One of my favorites is turkey soup, but as my stepmother makes the Christmas dinner each year, I'm never left with the turkey carcass -- and she makes a great soup herself. But I won't let that stop me!

If you don't have a roasted carcass, many grocers will sell you turkey necks and backs. Roast them in the oven (425 F for 40 minutes) and you have the basis for great soup. Not to mention, your home will smell like Christmas dinner without all the work and ALL the turkey to eat.

If you do have a bird that's been picked clean at Christmas dinner, don't throw away what's left. Make home-made turkey soup a tradition in your home. It looks a little daunting, but it's very simple.

 

Ingredients:

  • leftover turkey meat, chopped
  • one large carrot, peeled
  • one large onion, peeled and cut in two
  • one bay leaf
  • 10 whole pepper corns
  • a bunch of Italian parsley
  • one clove garlic, whole
  • red pepper flakes
  • 3/4 cup white or brown rice
  • one large carrot, chopped into small cubes
  • one large onion, finely chopped
  • three celery stocks, finely chopped
  • bunch Italian parsley, coarsely chopped for garnish

The stock

Place the bones in a large soup pot, then add:

  • one large carrot peeled
  • one large onion peeled and cut in two
  • one bay leaf
  • 10 whole pepper corns
  • a bunch of Italian parsley
  • one clove garlic, whole
  • pinch of red pepper flakes

Cover stock ingredients with cold water. Bring water to a boil, reduce to simmer and cook for three to six hours, depending on how much time you have. The longer, the better.

Strain stock through a colander into a large bowl or another large pot. Leave on the counter for 20 minutes to allow any residual fat to rise to the surface. Place bowl/pot in the fridge and cool overnight.

In the morning, skim the fat from the top.

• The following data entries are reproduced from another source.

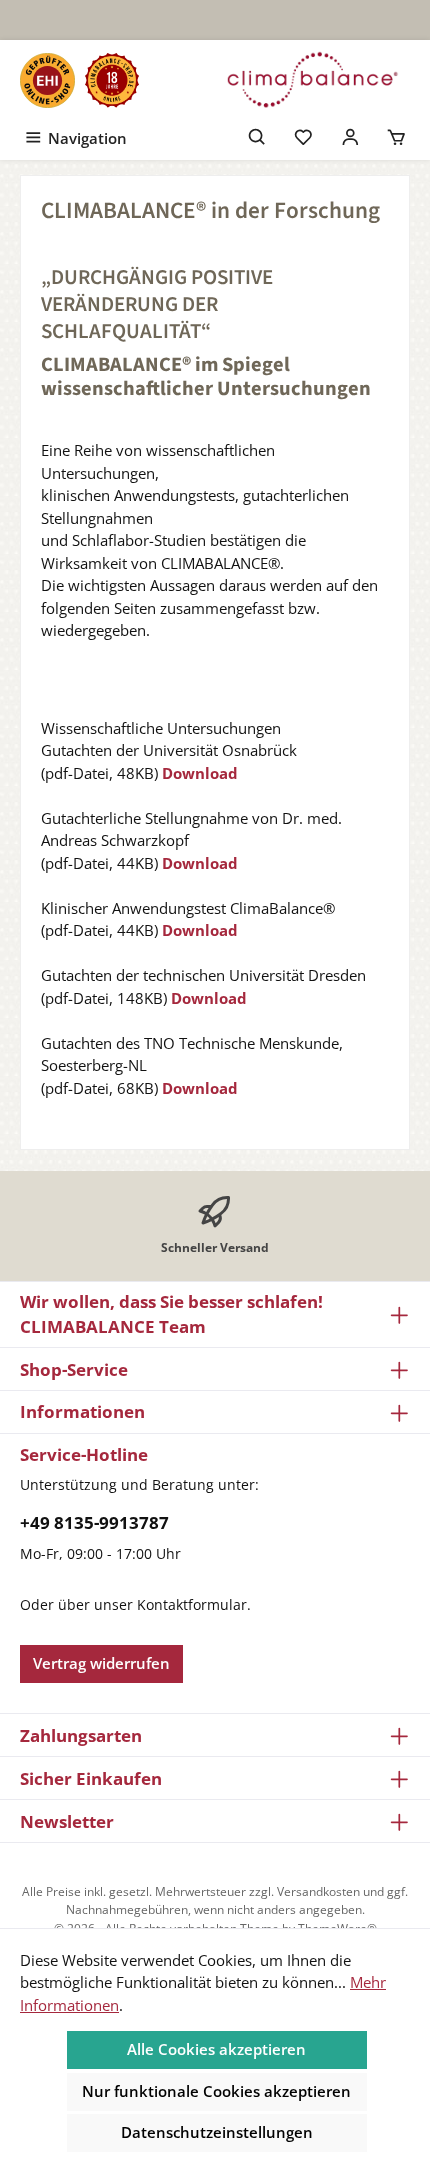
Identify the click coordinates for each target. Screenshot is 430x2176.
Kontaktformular (192, 1604)
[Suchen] (257, 135)
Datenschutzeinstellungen (217, 2132)
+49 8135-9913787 (94, 1522)
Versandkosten (318, 1891)
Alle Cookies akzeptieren (216, 2049)
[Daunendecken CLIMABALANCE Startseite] (312, 80)
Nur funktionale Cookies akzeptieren (216, 2091)
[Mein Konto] (350, 135)
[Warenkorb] (396, 135)
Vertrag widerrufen (101, 1663)
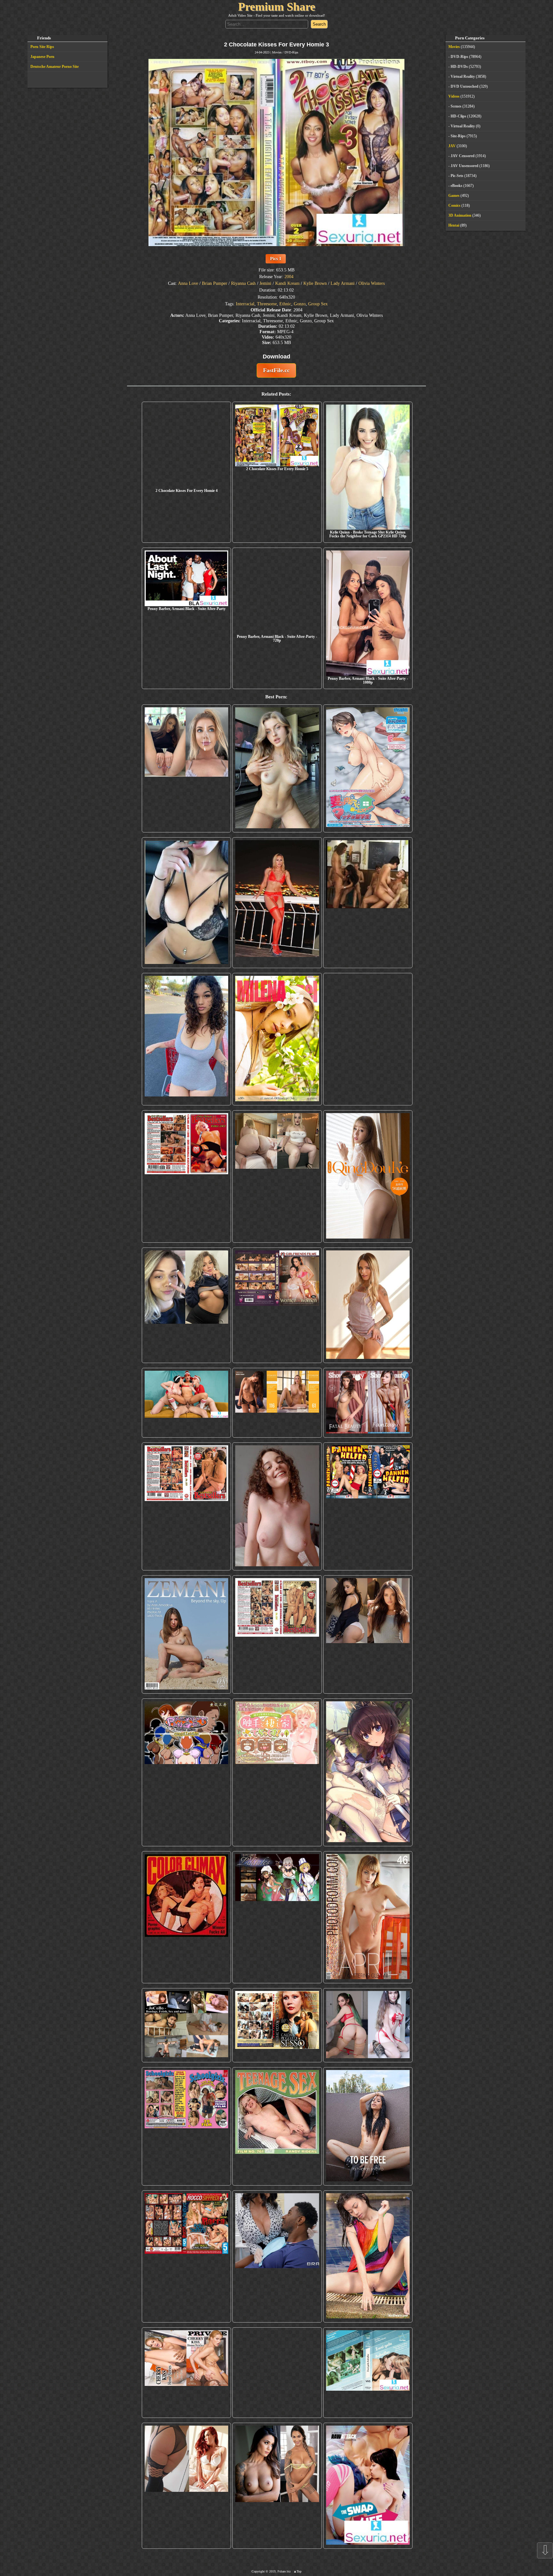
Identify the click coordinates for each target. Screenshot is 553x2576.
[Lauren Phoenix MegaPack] (277, 902)
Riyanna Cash (243, 283)
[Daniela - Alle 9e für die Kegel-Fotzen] (368, 902)
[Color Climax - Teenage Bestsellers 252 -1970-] (186, 1506)
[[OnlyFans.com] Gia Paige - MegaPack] (368, 1634)
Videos (454, 96)
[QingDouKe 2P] (368, 1176)
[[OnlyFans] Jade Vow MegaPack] (277, 2386)
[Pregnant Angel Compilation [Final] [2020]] (186, 1772)
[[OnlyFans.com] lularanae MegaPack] (277, 1176)
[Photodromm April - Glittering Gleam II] (368, 1917)
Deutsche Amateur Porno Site (54, 66)
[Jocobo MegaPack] (186, 2025)
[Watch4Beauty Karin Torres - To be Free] (368, 2126)
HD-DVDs (459, 66)
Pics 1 (275, 258)
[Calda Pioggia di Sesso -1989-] (277, 2025)
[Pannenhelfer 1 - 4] (368, 1506)
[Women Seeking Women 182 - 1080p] (277, 1305)
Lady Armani (343, 283)
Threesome (267, 303)
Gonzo (300, 303)
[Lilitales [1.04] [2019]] (277, 1917)
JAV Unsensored (464, 166)
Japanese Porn (42, 57)
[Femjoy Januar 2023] (277, 1403)
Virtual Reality (463, 76)
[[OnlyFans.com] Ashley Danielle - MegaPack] (186, 768)
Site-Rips (458, 136)
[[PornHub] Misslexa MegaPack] (186, 902)
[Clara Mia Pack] (368, 1305)
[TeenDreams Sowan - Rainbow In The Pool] (368, 2256)
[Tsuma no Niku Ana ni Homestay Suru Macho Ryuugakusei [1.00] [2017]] (368, 768)
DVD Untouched (464, 86)
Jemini (265, 283)
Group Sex (318, 303)
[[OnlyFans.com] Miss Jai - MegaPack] (186, 1305)
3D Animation (459, 215)
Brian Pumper (214, 283)
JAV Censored (463, 156)
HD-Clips (458, 116)
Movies (277, 52)
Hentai (453, 225)
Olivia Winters (371, 283)
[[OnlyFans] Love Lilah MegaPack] (277, 1506)
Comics (454, 205)
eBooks (456, 186)
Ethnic (285, 303)
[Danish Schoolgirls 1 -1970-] (186, 2126)
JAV (452, 146)
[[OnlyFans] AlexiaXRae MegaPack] (277, 768)
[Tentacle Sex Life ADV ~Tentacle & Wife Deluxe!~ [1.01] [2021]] (277, 1772)
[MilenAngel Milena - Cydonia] (277, 1039)
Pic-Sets (457, 176)
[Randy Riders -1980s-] (277, 2126)
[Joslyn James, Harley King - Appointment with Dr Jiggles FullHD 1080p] (277, 2256)
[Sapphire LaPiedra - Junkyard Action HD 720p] (368, 1039)
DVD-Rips (291, 52)
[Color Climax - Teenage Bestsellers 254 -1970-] (277, 1634)
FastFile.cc (276, 370)
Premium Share (276, 6)
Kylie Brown (315, 283)
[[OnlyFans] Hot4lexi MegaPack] (186, 1039)
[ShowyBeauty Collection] (368, 1403)
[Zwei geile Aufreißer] (368, 2386)
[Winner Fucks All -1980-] (186, 1917)
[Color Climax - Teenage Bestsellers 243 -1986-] (186, 1176)
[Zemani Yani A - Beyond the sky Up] (186, 1634)
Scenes (456, 106)
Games (454, 195)
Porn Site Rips (42, 47)
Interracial (245, 303)
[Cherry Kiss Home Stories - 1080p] (186, 2386)
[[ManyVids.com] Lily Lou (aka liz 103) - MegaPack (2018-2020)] (368, 2025)
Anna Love (188, 283)
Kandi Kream (287, 283)
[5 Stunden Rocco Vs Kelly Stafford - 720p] (186, 2256)
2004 (289, 276)
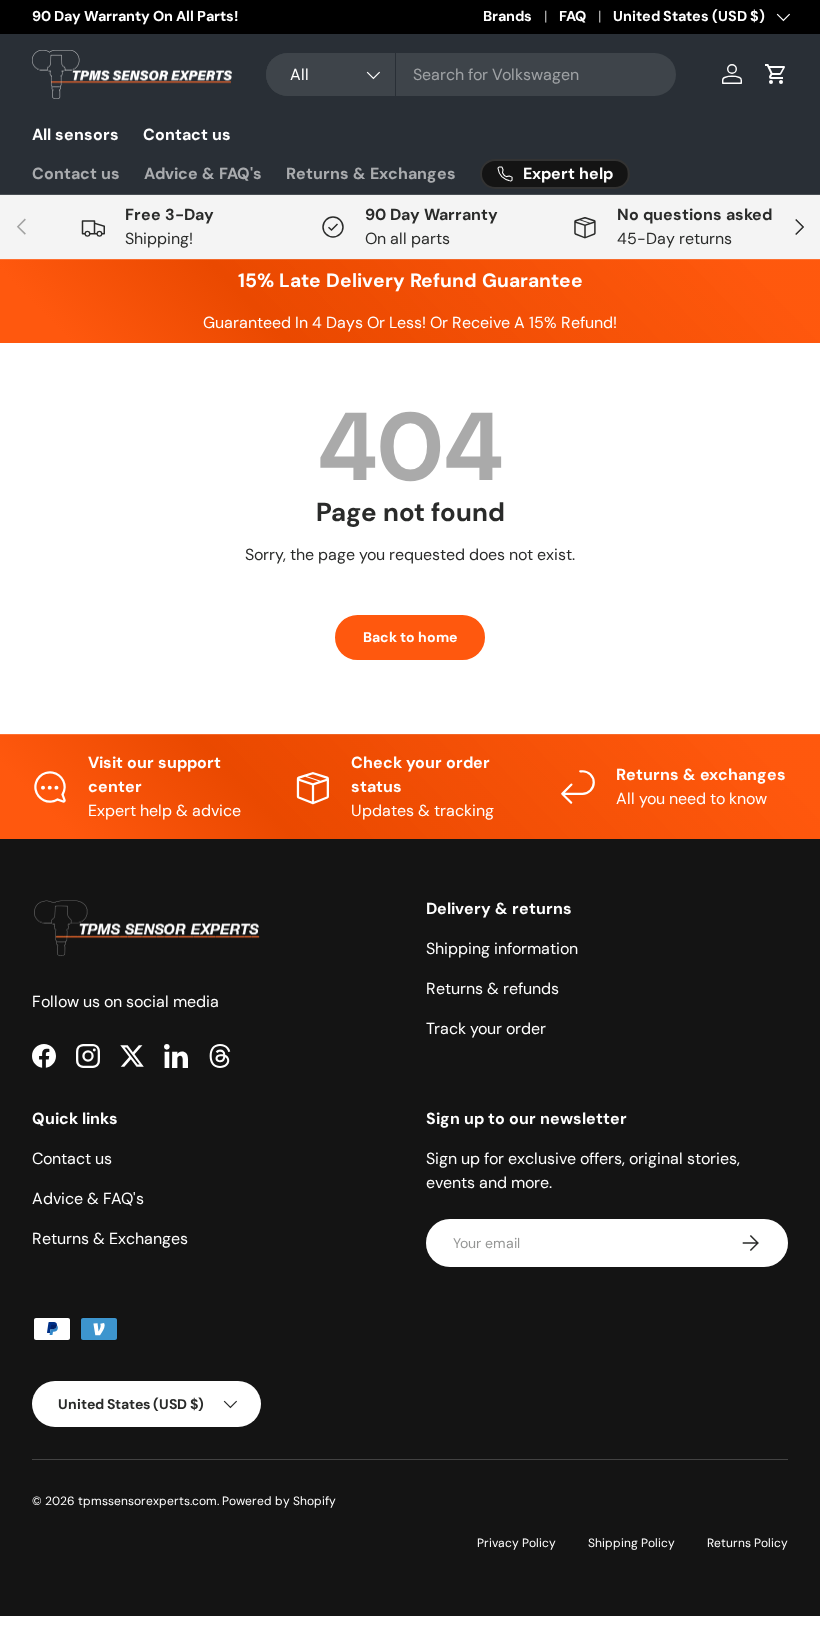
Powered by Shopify (279, 1501)
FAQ (572, 16)
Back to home (410, 637)
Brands (507, 16)
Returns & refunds (492, 988)
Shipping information (502, 948)
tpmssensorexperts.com (147, 1501)
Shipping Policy (631, 1543)
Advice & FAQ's (203, 173)
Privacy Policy (516, 1543)
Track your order (486, 1028)
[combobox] (471, 74)
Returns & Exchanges (371, 173)
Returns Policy (747, 1543)
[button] (776, 74)
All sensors (75, 134)
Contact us (187, 134)
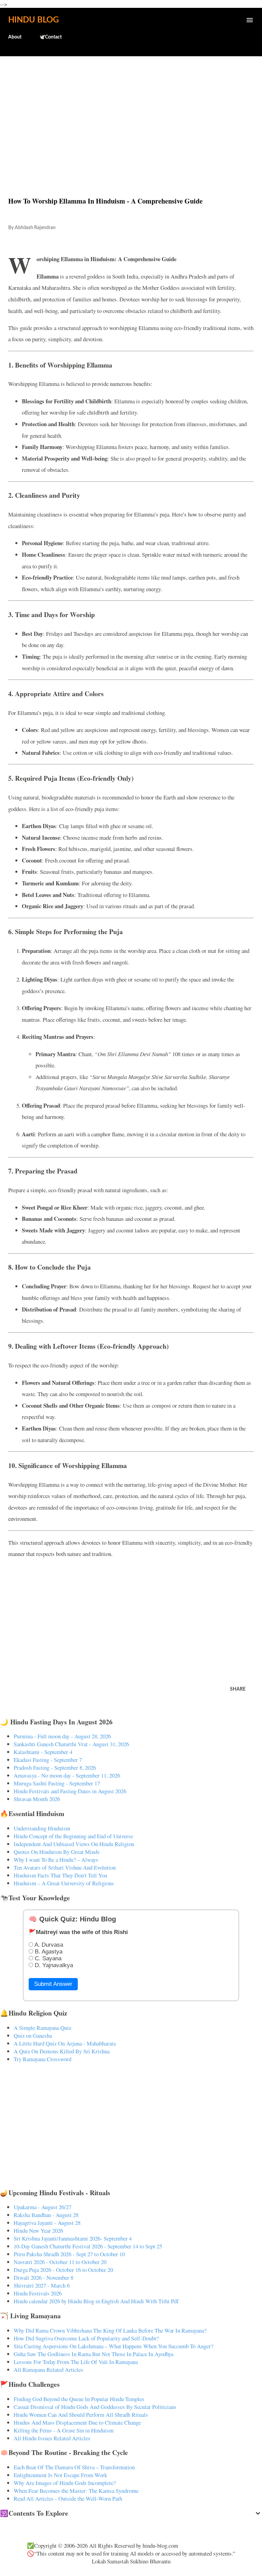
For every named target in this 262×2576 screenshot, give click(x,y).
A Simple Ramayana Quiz (42, 2028)
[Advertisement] (131, 112)
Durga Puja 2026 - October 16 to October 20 (63, 2270)
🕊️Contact (50, 37)
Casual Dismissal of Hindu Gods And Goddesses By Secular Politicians (95, 2407)
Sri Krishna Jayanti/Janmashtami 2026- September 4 (73, 2238)
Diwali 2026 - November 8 (43, 2277)
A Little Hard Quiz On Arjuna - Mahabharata (65, 2043)
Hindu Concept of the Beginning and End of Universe (73, 1836)
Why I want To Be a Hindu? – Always (56, 1859)
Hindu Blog (33, 20)
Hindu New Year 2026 (38, 2230)
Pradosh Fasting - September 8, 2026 (55, 1767)
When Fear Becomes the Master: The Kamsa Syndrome (76, 2491)
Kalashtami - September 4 (43, 1752)
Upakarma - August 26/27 (42, 2207)
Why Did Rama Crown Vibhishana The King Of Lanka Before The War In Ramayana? (110, 2330)
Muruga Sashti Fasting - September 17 (57, 1783)
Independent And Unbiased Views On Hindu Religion (74, 1844)
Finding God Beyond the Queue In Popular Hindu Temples (79, 2399)
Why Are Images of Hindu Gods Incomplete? (65, 2483)
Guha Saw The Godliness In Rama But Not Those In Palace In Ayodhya (93, 2354)
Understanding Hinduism (42, 1828)
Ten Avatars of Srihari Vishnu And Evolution (65, 1867)
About (14, 37)
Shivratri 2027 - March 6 (42, 2285)
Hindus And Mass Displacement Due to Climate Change (77, 2422)
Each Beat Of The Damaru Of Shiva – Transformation (74, 2467)
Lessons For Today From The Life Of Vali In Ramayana (76, 2362)
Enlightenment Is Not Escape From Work (60, 2475)
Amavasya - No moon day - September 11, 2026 (67, 1775)
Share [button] (238, 1689)
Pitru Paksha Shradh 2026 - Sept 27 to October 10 (69, 2254)
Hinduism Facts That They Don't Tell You (60, 1875)
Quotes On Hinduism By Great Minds (57, 1852)
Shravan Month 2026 (37, 1799)
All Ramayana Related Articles (48, 2369)
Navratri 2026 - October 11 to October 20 (60, 2262)
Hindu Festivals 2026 (38, 2293)
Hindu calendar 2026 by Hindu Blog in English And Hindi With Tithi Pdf (96, 2301)
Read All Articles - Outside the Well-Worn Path (68, 2498)
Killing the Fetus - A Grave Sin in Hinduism (64, 2430)
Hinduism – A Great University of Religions (64, 1883)
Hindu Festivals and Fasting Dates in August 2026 (70, 1791)
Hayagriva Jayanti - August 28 (47, 2223)
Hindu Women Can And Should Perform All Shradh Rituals (81, 2414)
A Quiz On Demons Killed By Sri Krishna (62, 2051)
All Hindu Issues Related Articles (52, 2438)
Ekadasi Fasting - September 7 (48, 1760)
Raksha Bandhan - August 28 (46, 2215)
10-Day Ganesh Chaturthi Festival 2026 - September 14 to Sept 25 (88, 2246)
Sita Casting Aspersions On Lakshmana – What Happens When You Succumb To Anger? (113, 2346)
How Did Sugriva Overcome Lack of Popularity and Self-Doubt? (86, 2338)
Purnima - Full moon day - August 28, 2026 (62, 1736)
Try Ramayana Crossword (42, 2059)
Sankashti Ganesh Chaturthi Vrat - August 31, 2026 (71, 1744)
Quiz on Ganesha (33, 2035)
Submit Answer (53, 1984)
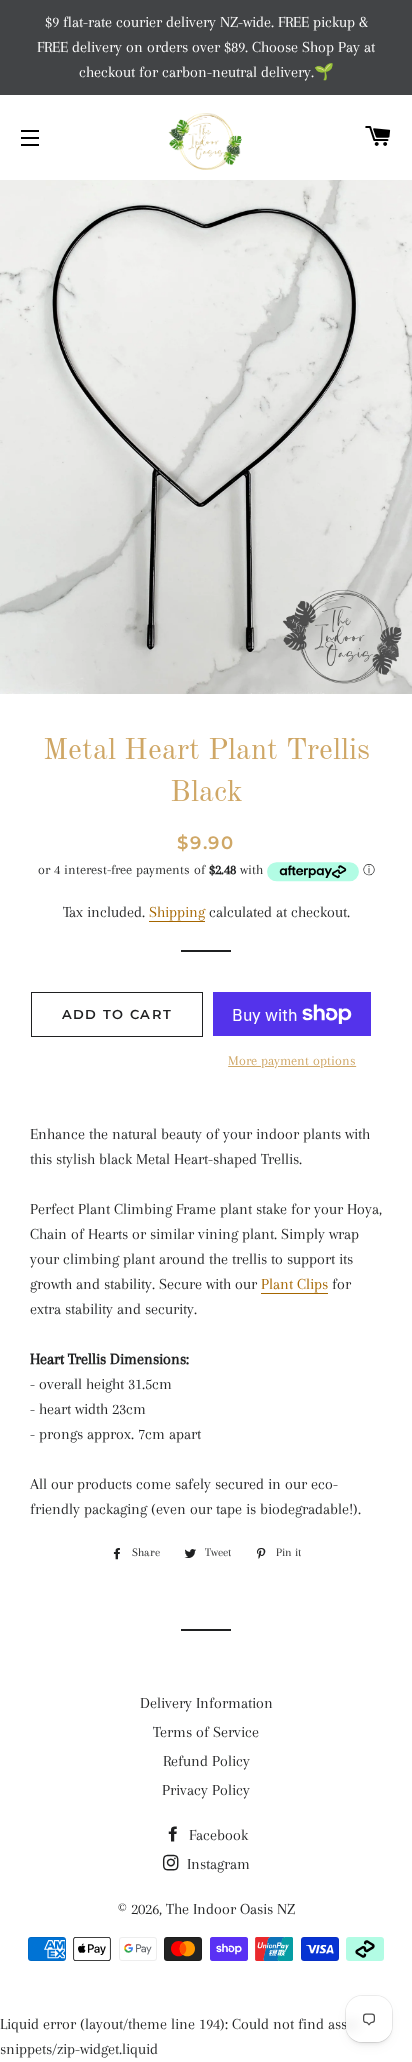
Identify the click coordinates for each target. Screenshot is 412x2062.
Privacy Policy (206, 1790)
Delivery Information (206, 1703)
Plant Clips (294, 1284)
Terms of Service (206, 1732)
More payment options (292, 1060)
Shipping (177, 912)
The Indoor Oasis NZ (230, 1909)
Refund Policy (206, 1761)
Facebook (216, 1835)
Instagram (216, 1864)
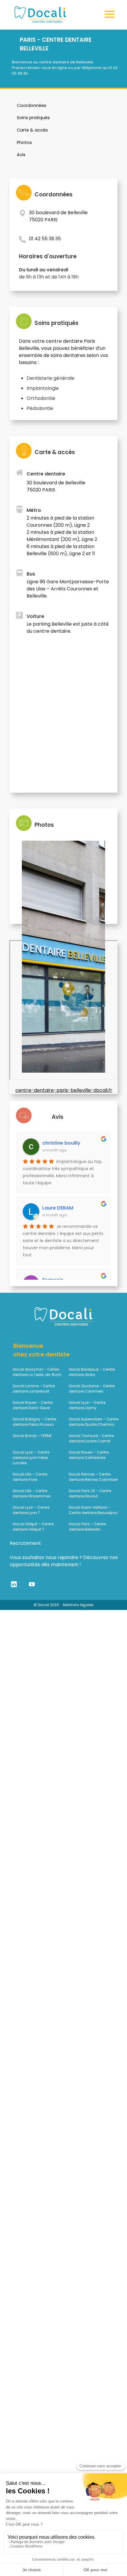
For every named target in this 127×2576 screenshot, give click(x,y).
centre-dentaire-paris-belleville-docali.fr (63, 1090)
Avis (21, 155)
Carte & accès (32, 130)
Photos (24, 142)
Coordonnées (31, 105)
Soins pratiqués (33, 118)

Put two cups of the stock in a sauce pan, add 3/4 of a cup of rice and bring to a boil. Cook for 20 minutes or until done. Brown rice takes longer.

Meanwhile...

In a large pot heat 3 tablespoons olive oil and sauté:

  • one large carrot, chopped into small cubes
  • one large onion, finely chopped
  • three celery stocks, finely chopped

Cook at medium heat until vegetables are softened

Add vegetables, left over turkey meat, cooked rice and remaining stock to one pot and heat through. Season to taste. Before serving, add fresh chopped Italian parsley and freshly ground black pepper.